DNA was isolated from individual plants from seven locations on or near the Neal Smith National Wildlife Refuge.  The genetic diversity of these samples was assessed by Fluorescent AFLP analysis and by micro-satellite analysis using loci previously characterized by Lee Gunter.  AFLP analysis of the refuge grown samples was compared directly to commercial cultivar genomes.  Micro-satellite analysis of the cultivar DNA was not done due to the lack of sufficient quantity of template DNA. Aflp analysis is useful for determining genetic relatedness of populations and can be used with small amounts of DNA.  Once templates are made a number of analysis on the samples can be run.  Micro-satellites on the other hand produce unique fragments from nearly every plant analyzed but requires more DNA to do the analysis.  It is possible that the micro-satellite loci can be used to forensically type individual plants.  This ability would be useful in the study of the vegetative propagation of clonal species.

LITERATURE CITED:

Boom, R. et al.  (1990)  Rapid and simple methods for purification of nucleic acids. Journal of Clinical Microbiology.  28 (3): 495-503.

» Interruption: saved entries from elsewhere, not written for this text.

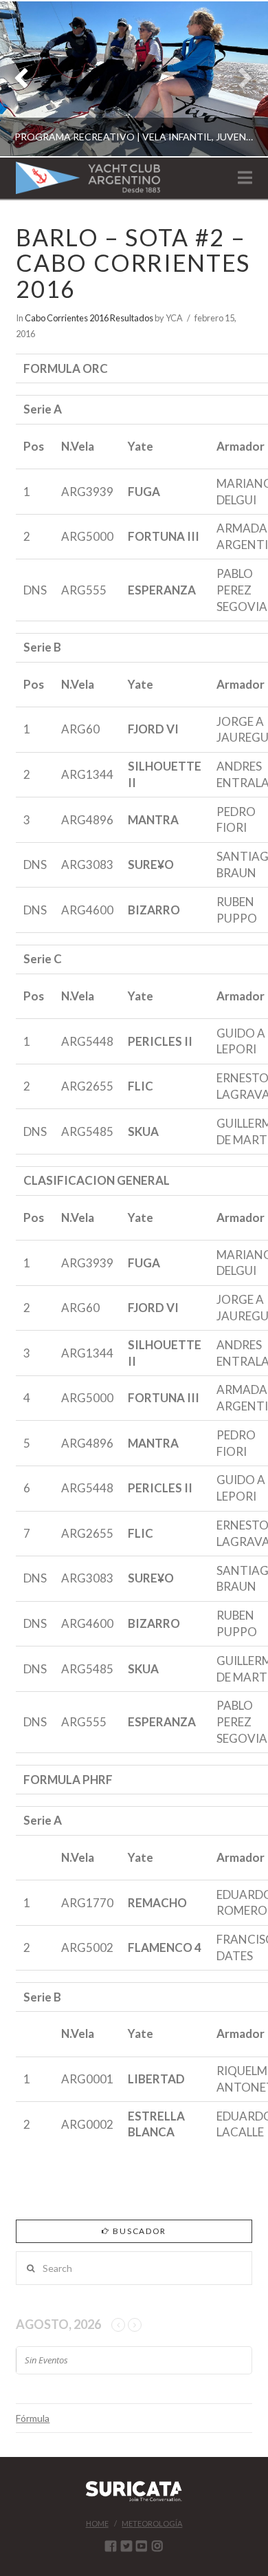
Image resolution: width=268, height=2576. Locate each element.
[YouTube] (141, 2546)
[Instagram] (157, 2546)
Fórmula (32, 2418)
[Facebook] (110, 2546)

Hilker, C. A. (2002) The use of AFLP to detect Genetic Differentiation within and among populations of Two Prairie Plant Species: Panicum virgatum and Coreopsis Palmata. M.S. thesis University of Northern Iowa 122 pp.

Soltis and Gitzendamner, M. (2002) Soltis Lab AFLP Protocol. 

Swofford, D.L.  2002.  PAUP*.  Phylogenetic Analysis Using Parsimony (*and Other Methods). 

Version 4.0b 10.  Sinauer Associates, Sunderland, Massachusetts. 

Vos, Pieter, et al.  (1995) AFLP: a new technique for DNA fingerprinting. Nucleic Acids Research 23(21), 4407-441).